Genetic diversity could shrink as animals venture into new territories because of global heating, leaving them vulnerable to extinction, scientists have warned after tracking the impact of climate change on the American mastodon.
Huge, hairy, and with a pair of fearsome tusks, mastodons resembled stocky, hirsute elephants. The earliest fossils of American mastodons date to about 3.5 to 4 million years ago, with the creatures commonly found in wooded and swampy areas where they browsed on trees and shrubs.
But by 11,000 years ago they were extinct—probably, experts say, because of a combination of climate change and human hunting.
Now researchers say an analysis of ancient mitochondrial DNA has shed new light on the impact of global heating and cooling on the beasts.
“As the temperature warmed, they followed expanding forest and swampy niches as they moved north,” says Hendrik Poinar, co-author of the research from McMaster University in Canada.
But their fortunes reversed with the climate. “As the climate changed, cooling again, they became restricted in the north and couldn’t ultimately handle the environmental change and went locally extinct,” he says.
Crucially, the team found genetic diversity was lower among the animals that moved north. With species including moose and beavers moving northwards today as a result of global heating, the team says the finding is important as it suggests such species could become less resilient to further pressures.
“While it might not have been too big a problem for American mastodons it might not bode well for extant species if the same patterns are true and they trade their southern populations and ranges for new ones in the north,” says Emil Karpinski, another author of the research from McMaster University.
Writing in the journal Nature Communications, Poinar and colleagues report how they analyzed ancient mitochondrial DNA extracted from the remains of 35 American mastodons from across North America.
By comparing the mitochondrial genomes, the team discovered the animals fell into five main clusters, while one formed a sixth on its own. Two of the five main clusters largely encompassed mastodons from Alaska and Yukon. Mastodons from one of these clusters were dated to an interglacial period spanning 130,000 to 80,000 years ago. However, mastodons in the other cluster were far older, suggesting they were part of separate migrations during an earlier interglacial period.

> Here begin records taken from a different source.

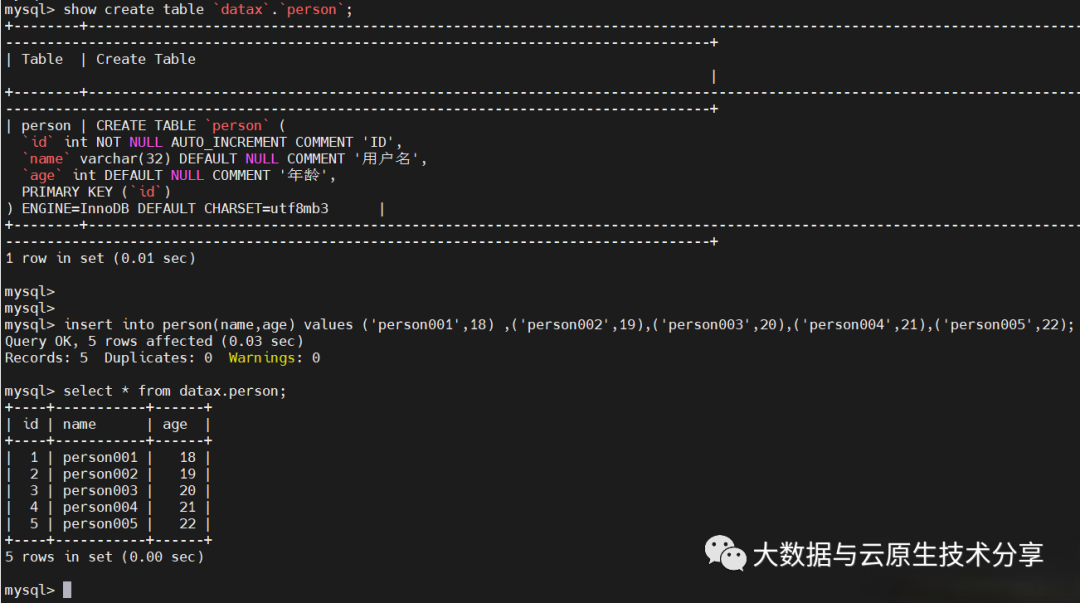Click the 5 rows in set message
Image resolution: width=1080 pixels, height=603 pixels.
point(104,556)
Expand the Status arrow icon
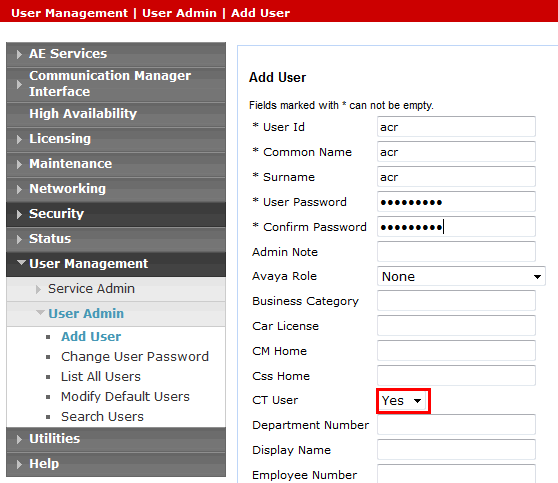This screenshot has width=558, height=483. 19,239
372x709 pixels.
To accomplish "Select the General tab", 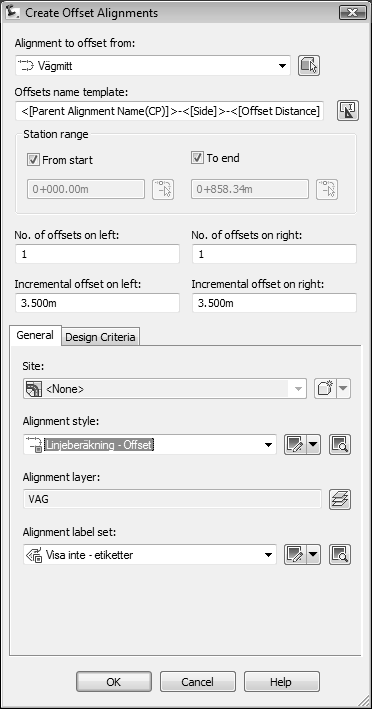I will [35, 335].
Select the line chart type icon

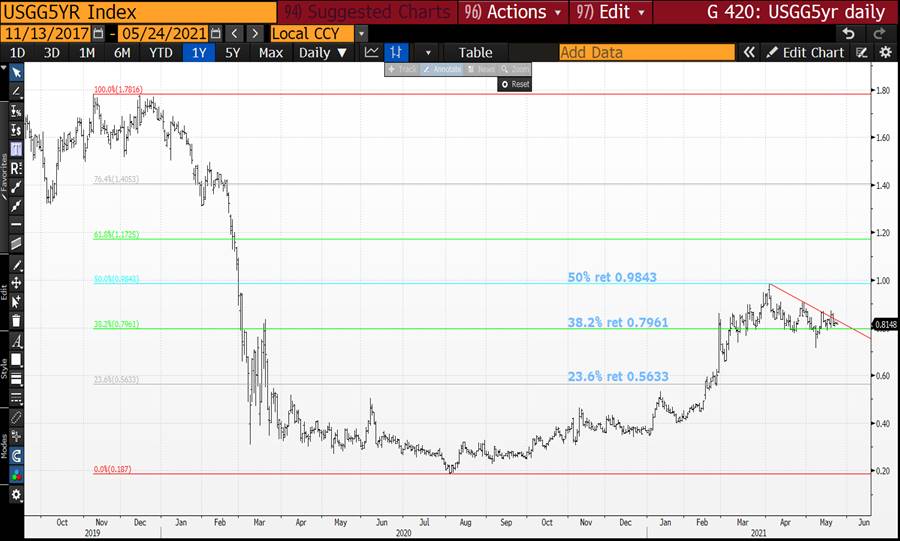[372, 52]
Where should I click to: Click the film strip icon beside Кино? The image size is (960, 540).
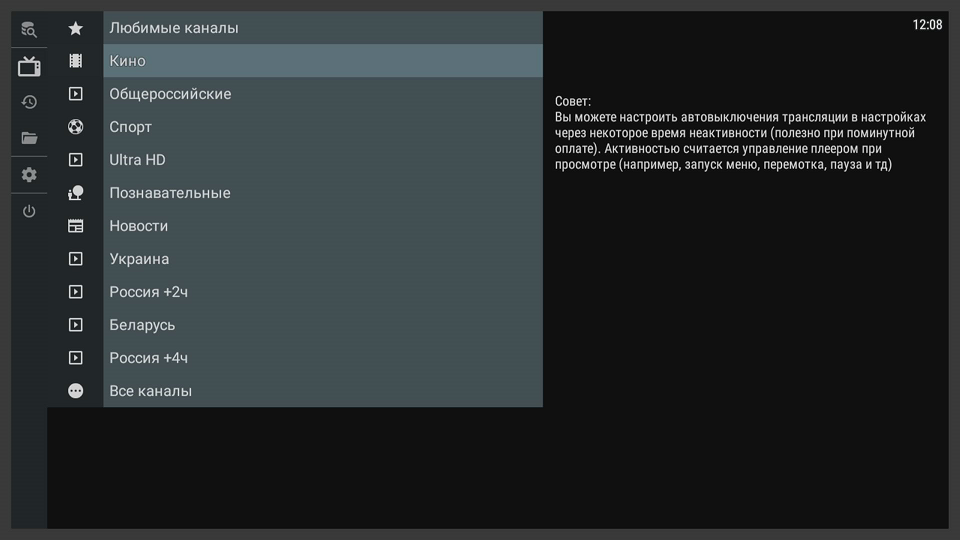point(76,61)
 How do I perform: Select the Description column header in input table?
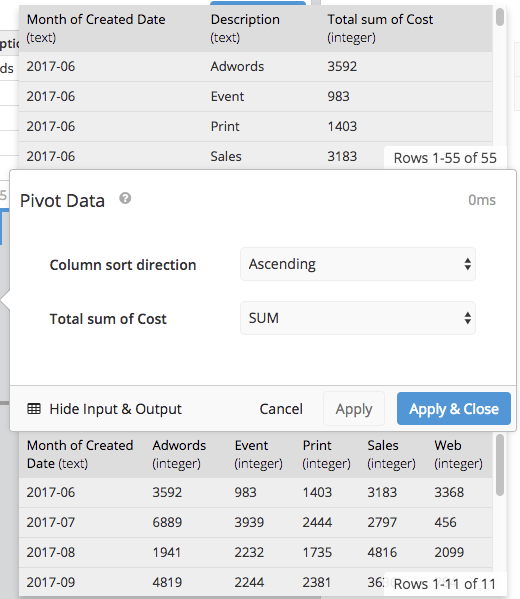[x=245, y=28]
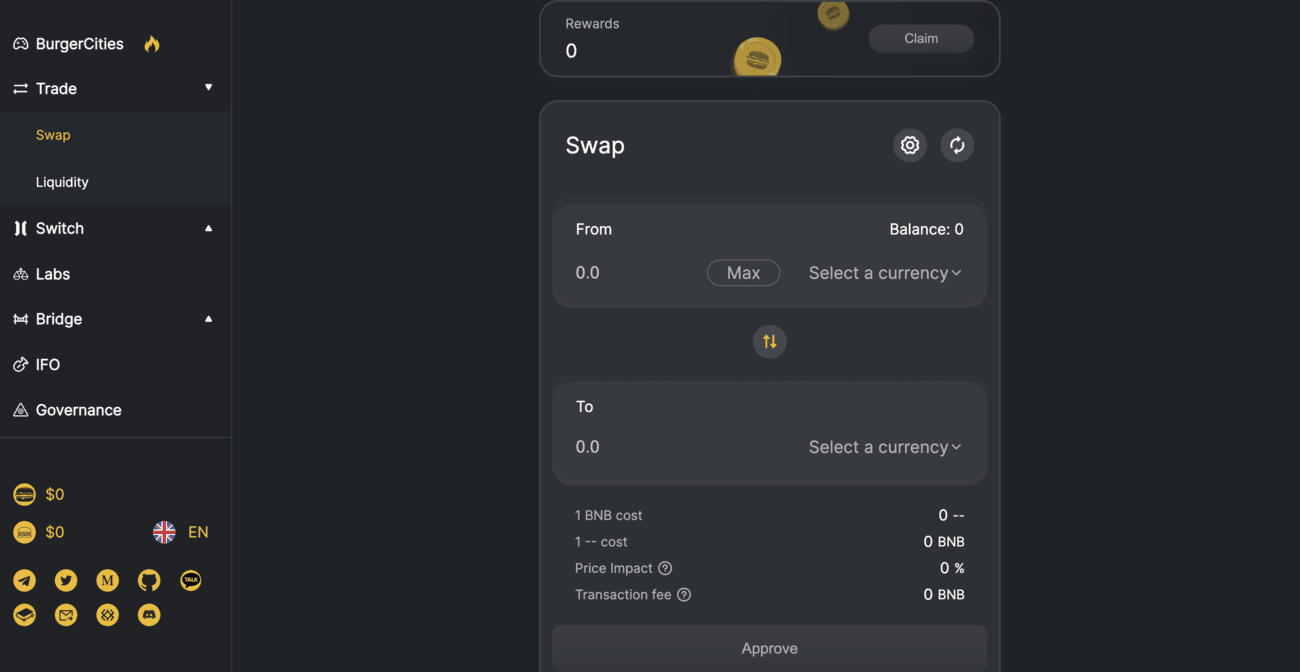1300x672 pixels.
Task: Open the email contact icon
Action: pyautogui.click(x=66, y=615)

The team says the results suggest mastodons moved north in small numbers on multiple occasions as ice sheets retreated, but died out in the region when the climate cooled and the ice returned—a theory backed up by reduced genetic diversity in these two groups.
Such migrations, the team adds, may have been a widespread phenomenon, affecting other animals in North America at the time such as the western camel.
“Similar processes presumably occurred in Eurasia, with warm-adapted species such as hippopotamuses and hyenas episodically expanding their ranges northward during earlier interglaciations into previously ice-dominated areas like the British Isles and Scandinavia,” they write.
Love Dalén, from the Centre for Palaeogenetics in Sweden who was not involved in the work, welcomed the research. “This is an amazing study that uses ancient DNA to travel back in time to the last time that the Earth was in a period of global warming, 100,000 years ago,” he says.
Dalén says the finding that the northern mastodons were unable to return south when the climate turned cold also holds a lesson: “This is important since it implies that when climate change causes a species’ range to shrink, this is characterized by the extinction of populations at the range margin rather than populations migrating into more favorable habitats.”